Expansive Intimacy with Jim Young

angela_r_howard (00:05.198)

Hello, Jim. Welcome to the podcast. I'm so excited to have you on. How's it going?


jim_young (00:11.19)

Good Angela, so good to see you again. I'm really excited to be here. Thanks for having me on.


angela_r_howard (00:17.071)

Yes, thank you for being here and I'm really excited for this conversation. But before we jump in, I want to have you do a quick introduction. Tell us about some of the work you're doing and about the impact you're looking to make on the world of work and the world.


jim_young (00:36.534)

Yeah, I'd love to. I work as an executive coach, as a facilitator, and as a writer. And the work that I'm doing that I'm focused on currently in this season is I do a lot of work with men who are in leadership around burnout and how they can take a completely different tack towards that opens them up to much more connection in their lives for them and for other people and also looking to do that at the organizational level.
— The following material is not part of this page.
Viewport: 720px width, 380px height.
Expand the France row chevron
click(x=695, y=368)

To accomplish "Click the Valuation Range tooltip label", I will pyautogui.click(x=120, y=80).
angela_r_howard (01:06.278)

Wonderful. Yeah, it's, I was really drawn to your work because, you know, when we think about equity, diversity, inclusion within workplaces and generally, I think oftentimes we're thinking about those who are underrepresented. And, you know, I think there's a large population of men, you know, white men in particular who have dominated the world of work. And so


I'm curious to know why you chose to focus on men in corporate leadership and why is addressing burnout a part of this DE&I conversation and organizational culture conversation.


jim_young (01:50.55)

To your point, Angela, there's so many people that are suffering under the system that was created largely by people who were born into the same shell that I was, white men. And it almost feels hard to say, but men are suffering in that too, right? That whole system is broken. And the men who are at the top of that are clutching onto what feels safe for them, but it doesn't feel good. I mean, I'm having these conversations with men all the time. And-


In order for us to get to better equity, people who have most of the power need to take a step back. And if that comes through without their cooperation, I think it gets messier than it needs to be. It can be more disruptive than it has to be. So I'm really trying to change minds through hearts with men to say, hey, I see you. I know that you're struggling too. And let's take a look at how we can do this differently.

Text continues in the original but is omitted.